[Data listing]
+--
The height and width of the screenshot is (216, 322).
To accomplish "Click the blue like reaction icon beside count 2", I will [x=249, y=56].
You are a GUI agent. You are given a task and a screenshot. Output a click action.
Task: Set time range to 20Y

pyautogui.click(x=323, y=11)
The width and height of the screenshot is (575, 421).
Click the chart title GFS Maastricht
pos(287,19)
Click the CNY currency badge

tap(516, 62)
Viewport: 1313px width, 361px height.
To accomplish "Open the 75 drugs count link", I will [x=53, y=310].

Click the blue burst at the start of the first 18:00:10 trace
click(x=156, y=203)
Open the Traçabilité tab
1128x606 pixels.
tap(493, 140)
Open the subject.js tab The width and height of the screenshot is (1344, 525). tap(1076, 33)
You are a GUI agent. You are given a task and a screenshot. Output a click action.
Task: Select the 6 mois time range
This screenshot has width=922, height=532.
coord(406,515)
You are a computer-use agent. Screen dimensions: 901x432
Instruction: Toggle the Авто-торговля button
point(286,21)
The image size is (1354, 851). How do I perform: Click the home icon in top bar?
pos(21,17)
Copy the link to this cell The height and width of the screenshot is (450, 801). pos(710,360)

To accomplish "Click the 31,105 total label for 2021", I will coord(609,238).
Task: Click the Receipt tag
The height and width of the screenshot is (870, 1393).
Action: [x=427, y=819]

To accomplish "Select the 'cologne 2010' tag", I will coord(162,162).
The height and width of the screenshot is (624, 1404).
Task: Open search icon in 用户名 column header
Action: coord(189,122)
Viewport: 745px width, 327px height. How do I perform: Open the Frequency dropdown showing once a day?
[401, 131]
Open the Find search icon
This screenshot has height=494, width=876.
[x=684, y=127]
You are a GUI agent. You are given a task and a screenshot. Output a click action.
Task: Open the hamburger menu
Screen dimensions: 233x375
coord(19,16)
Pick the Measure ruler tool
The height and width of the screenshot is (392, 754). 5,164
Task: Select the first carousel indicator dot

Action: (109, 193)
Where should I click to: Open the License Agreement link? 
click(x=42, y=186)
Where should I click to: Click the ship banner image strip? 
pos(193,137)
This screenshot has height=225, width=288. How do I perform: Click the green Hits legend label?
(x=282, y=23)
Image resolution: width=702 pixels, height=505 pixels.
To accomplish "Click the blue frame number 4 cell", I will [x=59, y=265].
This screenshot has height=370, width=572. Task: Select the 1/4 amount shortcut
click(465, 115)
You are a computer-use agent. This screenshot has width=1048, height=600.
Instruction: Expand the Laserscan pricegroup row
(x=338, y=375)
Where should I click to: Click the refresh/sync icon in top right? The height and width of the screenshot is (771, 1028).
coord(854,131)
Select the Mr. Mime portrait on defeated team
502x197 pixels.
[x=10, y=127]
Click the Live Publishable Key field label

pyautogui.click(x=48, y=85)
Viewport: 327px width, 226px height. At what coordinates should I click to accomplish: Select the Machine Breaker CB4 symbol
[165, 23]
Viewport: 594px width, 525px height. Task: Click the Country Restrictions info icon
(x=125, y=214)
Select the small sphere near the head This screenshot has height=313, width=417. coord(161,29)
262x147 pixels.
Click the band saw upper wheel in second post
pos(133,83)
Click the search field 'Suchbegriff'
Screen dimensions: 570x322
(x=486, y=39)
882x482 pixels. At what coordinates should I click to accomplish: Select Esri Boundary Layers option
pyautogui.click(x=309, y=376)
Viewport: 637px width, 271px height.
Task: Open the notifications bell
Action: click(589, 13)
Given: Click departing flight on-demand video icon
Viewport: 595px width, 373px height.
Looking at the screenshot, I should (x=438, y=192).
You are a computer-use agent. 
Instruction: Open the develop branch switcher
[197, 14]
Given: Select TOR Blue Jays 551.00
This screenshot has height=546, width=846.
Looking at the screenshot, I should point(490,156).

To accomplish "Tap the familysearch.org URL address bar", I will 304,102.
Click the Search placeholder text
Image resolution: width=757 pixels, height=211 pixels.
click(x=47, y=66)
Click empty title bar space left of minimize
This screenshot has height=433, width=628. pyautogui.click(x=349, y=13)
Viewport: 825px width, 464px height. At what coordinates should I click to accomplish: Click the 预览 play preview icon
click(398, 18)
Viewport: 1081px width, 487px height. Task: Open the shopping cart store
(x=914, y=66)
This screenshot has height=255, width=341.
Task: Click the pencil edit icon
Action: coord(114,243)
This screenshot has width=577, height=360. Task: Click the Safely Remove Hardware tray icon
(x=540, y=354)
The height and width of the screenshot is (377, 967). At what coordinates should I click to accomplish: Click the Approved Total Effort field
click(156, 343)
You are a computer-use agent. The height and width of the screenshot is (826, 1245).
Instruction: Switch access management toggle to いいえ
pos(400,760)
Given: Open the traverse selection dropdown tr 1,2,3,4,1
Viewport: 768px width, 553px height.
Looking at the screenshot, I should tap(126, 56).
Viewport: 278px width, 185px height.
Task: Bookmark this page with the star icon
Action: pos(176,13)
+--
What the task asks
Edit the listing above so that every "GUI agent" becomes "screen assistant", with the rest left unchanged.

Answer to the problem
The height and width of the screenshot is (216, 322).
To accomplish "Click the blue like reaction icon beside count 2", I will [x=249, y=56].
You are a screen assistant. You are given a task and a screenshot. Output a click action.
Task: Set time range to 20Y

pyautogui.click(x=323, y=11)
The width and height of the screenshot is (575, 421).
Click the chart title GFS Maastricht
pos(287,19)
Click the CNY currency badge

tap(516, 62)
Viewport: 1313px width, 361px height.
To accomplish "Open the 75 drugs count link", I will [x=53, y=310].

Click the blue burst at the start of the first 18:00:10 trace
click(x=156, y=203)
Open the Traçabilité tab
1128x606 pixels.
tap(493, 140)
Open the subject.js tab The width and height of the screenshot is (1344, 525). tap(1076, 33)
You are a screen assistant. You are given a task and a screenshot. Output a click action.
Task: Select the 6 mois time range
This screenshot has width=922, height=532.
coord(406,515)
You are a computer-use agent. Screen dimensions: 901x432
Instruction: Toggle the Авто-торговля button
point(286,21)
The image size is (1354, 851). How do I perform: Click the home icon in top bar?
pos(21,17)
Copy the link to this cell The height and width of the screenshot is (450, 801). pos(710,360)

To accomplish "Click the 31,105 total label for 2021", I will coord(609,238).
Task: Click the Receipt tag
The height and width of the screenshot is (870, 1393).
Action: [x=427, y=819]

To accomplish "Select the 'cologne 2010' tag", I will coord(162,162).
The height and width of the screenshot is (624, 1404).
Task: Open search icon in 用户名 column header
Action: coord(189,122)
Viewport: 745px width, 327px height. How do I perform: Open the Frequency dropdown showing once a day?
[401, 131]
Open the Find search icon
This screenshot has height=494, width=876.
[x=684, y=127]
You are a screen assistant. You are given a task and a screenshot. Output a click action.
Task: Open the hamburger menu
Screen dimensions: 233x375
coord(19,16)
Pick the Measure ruler tool
The height and width of the screenshot is (392, 754). 5,164
Task: Select the first carousel indicator dot

Action: (109, 193)
Where should I click to: Open the License Agreement link? 
click(x=42, y=186)
Where should I click to: Click the ship banner image strip? 
pos(193,137)
This screenshot has height=225, width=288. How do I perform: Click the green Hits legend label?
(x=282, y=23)
Image resolution: width=702 pixels, height=505 pixels.
To accomplish "Click the blue frame number 4 cell", I will [x=59, y=265].
This screenshot has height=370, width=572. Task: Select the 1/4 amount shortcut
click(465, 115)
You are a computer-use agent. This screenshot has width=1048, height=600.
Instruction: Expand the Laserscan pricegroup row
(x=338, y=375)
Where should I click to: Click the refresh/sync icon in top right? The height and width of the screenshot is (771, 1028).
coord(854,131)
Select the Mr. Mime portrait on defeated team
502x197 pixels.
[x=10, y=127]
Click the Live Publishable Key field label

pyautogui.click(x=48, y=85)
Viewport: 327px width, 226px height. At what coordinates should I click to accomplish: Select the Machine Breaker CB4 symbol
[165, 23]
Viewport: 594px width, 525px height. Task: Click the Country Restrictions info icon
(x=125, y=214)
Select the small sphere near the head This screenshot has height=313, width=417. coord(161,29)
262x147 pixels.
Click the band saw upper wheel in second post
pos(133,83)
Click the search field 'Suchbegriff'
Screen dimensions: 570x322
(x=486, y=39)
882x482 pixels. At what coordinates should I click to accomplish: Select Esri Boundary Layers option
pyautogui.click(x=309, y=376)
Viewport: 637px width, 271px height.
Task: Open the notifications bell
Action: click(589, 13)
Given: Click departing flight on-demand video icon
Viewport: 595px width, 373px height.
Looking at the screenshot, I should (x=438, y=192).
You are a computer-use agent. 
Instruction: Open the develop branch switcher
[197, 14]
Given: Select TOR Blue Jays 551.00
This screenshot has height=546, width=846.
Looking at the screenshot, I should point(490,156).

To accomplish "Tap the familysearch.org URL address bar", I will 304,102.
Click the Search placeholder text
Image resolution: width=757 pixels, height=211 pixels.
click(x=47, y=66)
Click empty title bar space left of minimize
This screenshot has height=433, width=628. pyautogui.click(x=349, y=13)
Viewport: 825px width, 464px height. At what coordinates should I click to accomplish: Click the 预览 play preview icon
click(398, 18)
Viewport: 1081px width, 487px height. Task: Open the shopping cart store
(x=914, y=66)
This screenshot has height=255, width=341.
Task: Click the pencil edit icon
Action: coord(114,243)
This screenshot has width=577, height=360. Task: Click the Safely Remove Hardware tray icon
(x=540, y=354)
The height and width of the screenshot is (377, 967). At what coordinates should I click to accomplish: Click the Approved Total Effort field
click(156, 343)
You are a computer-use agent. The height and width of the screenshot is (826, 1245).
Instruction: Switch access management toggle to いいえ
pos(400,760)
Given: Open the traverse selection dropdown tr 1,2,3,4,1
Viewport: 768px width, 553px height.
Looking at the screenshot, I should tap(126, 56).
Viewport: 278px width, 185px height.
Task: Bookmark this page with the star icon
Action: pos(176,13)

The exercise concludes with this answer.